=== Tasks to complete ===
A. In the text about Jason Providakes, rewrite the part between "Jason Providakes never" and "very much alive.", inclusive, with "Cold War" changed to "superpower standoff".
B. Write what comes next in the profile of Jason Providakes, starting after its last sentence.

MITRE has employed 144 Cornell alumni, launched a corporate partnership with Cornell’s Systems Engineering program, and invited Dean Lance Collins to join their board of trustees.
Jason Providakes never intended to leave academia. After earning his PhD in electrical and computer engineering from Cornell Engineering in 1985, Providakes took a position at Cornell, teaching and conducting research in the area of radar backscatter to study the Earth’s ionosphere. It was the 1980s and the Cold War between the United States and the Soviet Union was very much alive.
“I was going to pursue an academic career,” says Providakes, “but then I took a detour to MITRE.” The MITRE Corporation was founded in 1958 as a not-for-profit organization to provide overall direction to the sprawling government effort known as the SAGE Project. SAGE stood for Semi-Automatic Ground Environment and it was an incredibly complex system of radar sites, computers, and networking equipment designed to convey an accurate and up-to-the-minute image of the airspace over a vast area of the globe.
At MITRE, Providakes’ research into the ionosphere became relevant in a way that led him to alter his career path out of academia and into the work done at MITRE. “I saw that my work had real world applications in national security,” says Providakes. “And when you can marry your research interests to national security, it is so rewarding.” Providakes became the lead scientist at MITRE’s Boston campus and helped create a radar system that could use the ionosphere as a medium to detect planes over the horizon. “MITRE gave relevancy to what I had been learning my whole time at Cornell.”
Taking a big picture approach
Providakes has been with MITRE since he started that first position as lead scientist in 1991. In the years since, he has held a wide variety of roles within the corporation on both the technical and the management sides of the operation. His current position as president and CEO is a natural step for someone so immersed in all of the many aspects of what MITRE does.
When Providakes looks back at his doctoral research into the ionosphere he sees that even then he was taking a systems engineering approach. “I had to bring many different disciplines together,” he says. In the course of his work to understand the ionosphere, Providakes had to learn pieces of many different fields, including solar science, physics, fluid mechanics, and thermodynamics. “I had to learn about all of these before I could start to make sense of the big picture.”

=== Data records ===
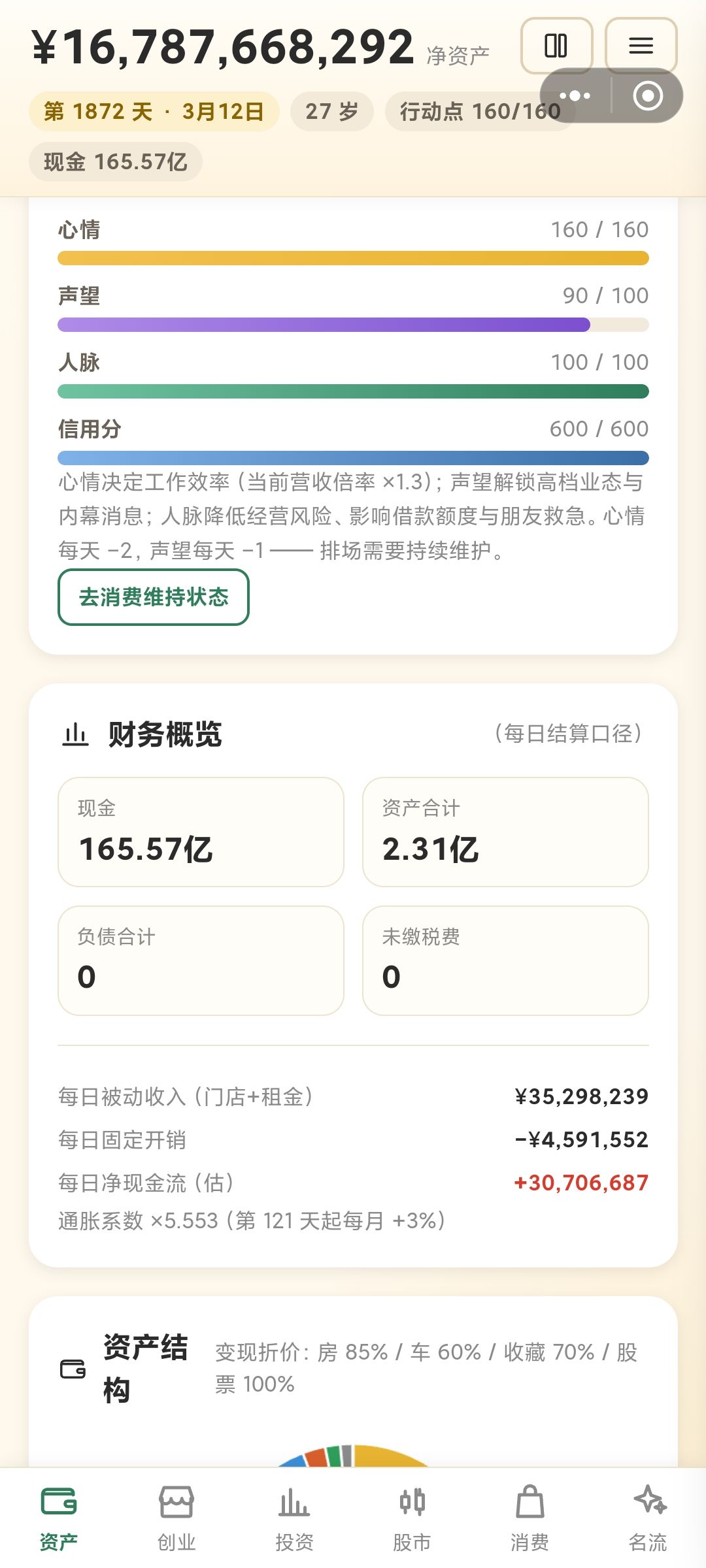The height and width of the screenshot is (1568, 706).
Task: Open the 投资 chart tab
Action: [x=294, y=1518]
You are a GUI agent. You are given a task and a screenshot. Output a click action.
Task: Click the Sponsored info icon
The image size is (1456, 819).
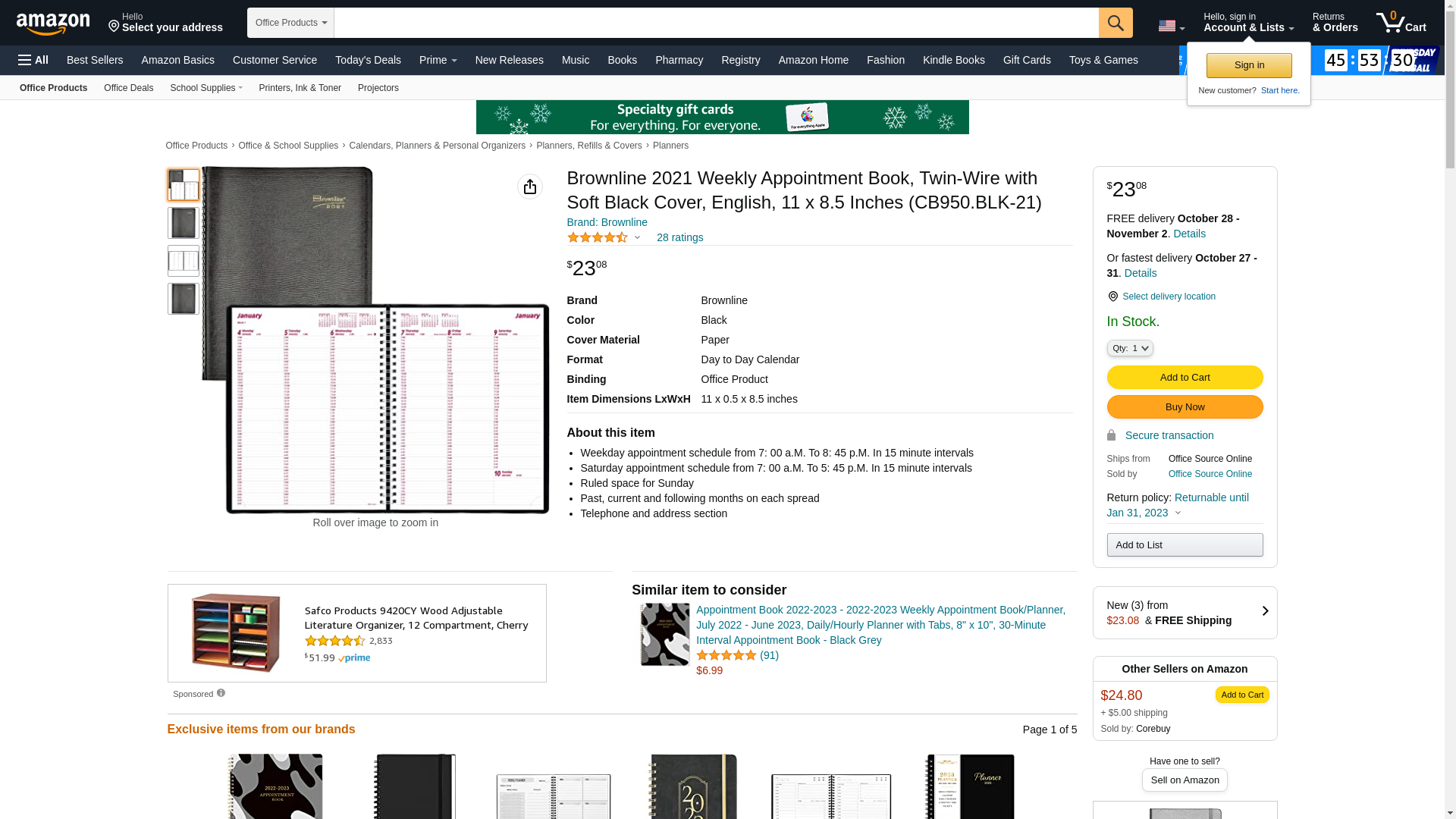[x=221, y=693]
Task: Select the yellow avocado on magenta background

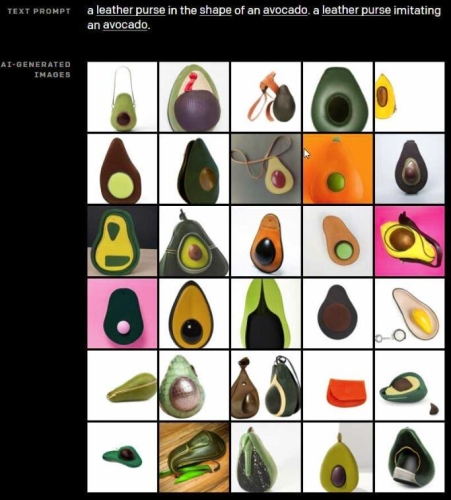Action: pos(410,241)
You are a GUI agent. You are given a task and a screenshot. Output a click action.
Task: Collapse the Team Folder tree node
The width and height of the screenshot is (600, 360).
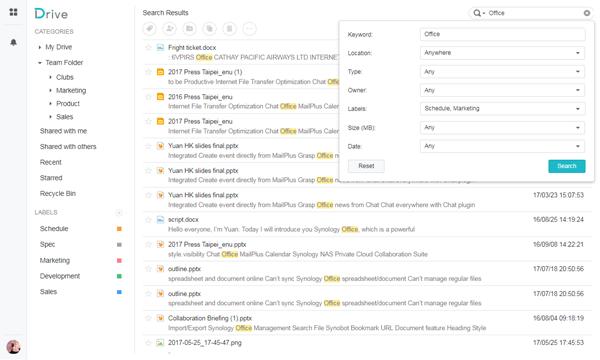(39, 62)
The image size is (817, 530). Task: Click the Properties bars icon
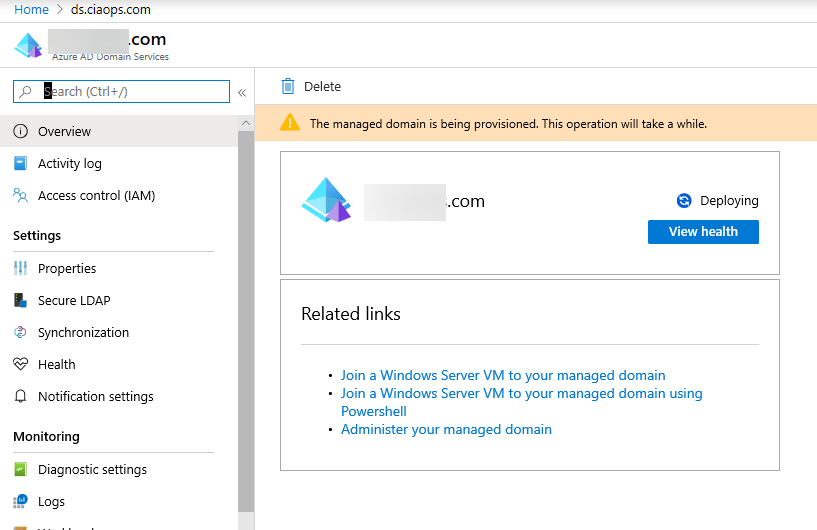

=== Exercise responses ===
A.
Jason Providakes never intended to leave academia. After earning his PhD in electrical and computer engineering from Cornell Engineering in 1985, Providakes took a position at Cornell, teaching and conducting research in the area of radar backscatter to study the Earth’s ionosphere. It was the 1980s and the superpower standoff between the United States and the Soviet Union was very much alive.

B.
This big picture approach has been the thread that runs through Providakes’ entire career from Cornell back in the 1980s all the way through today at MITRE. “We step back and look at problems holistically,” says Providakes. “Traditionally, MITRE has been an applied science and technology/engineering corporation focused on national security. Lately, we’ve started to think differently. Our real strength is being able to look at complex problems where there are many factors interacting in seemingly unpredictable ways. We are able to make sense of these complex issues and propose solutions.”
He credits Cornell faculty with instilling in him a high degree of curiosity and says they inspired him to believe he could do things that other people thought impossible.
Keeping his Cornell connections
To this day, Providakes and MITRE have an ongoing relationship with Cornell. He credits Cornell faculty with instilling in him a high degree of curiosity and says they inspired him to believe he could do things that other people thought impossible. “I also learned the value of a multidisciplinary approach to complex problems at Cornell,” says Providakes. MITRE has employed 144 Cornell alumni, launched a corporate partnership with Cornell’s Systems Engineering program, and invited Dean Lance Collins to join their board of trustees.
To Providakes, these continued connections with Cornell just make sense. “You have to be selective about whom you work with,” says Providakes. “With Cornell, I already know we have a shared set of values, which is essential. Cornell alumni that have come to MITRE have done great work. And there is also the exciting opportunity that comes with having physical space at Cornell Tech. It is part of the DNA of Cornell to be open and collaborative—to share ideas and not feel threatened by other people. MITRE values these same qualities. It just makes sense for this relationship to continue.”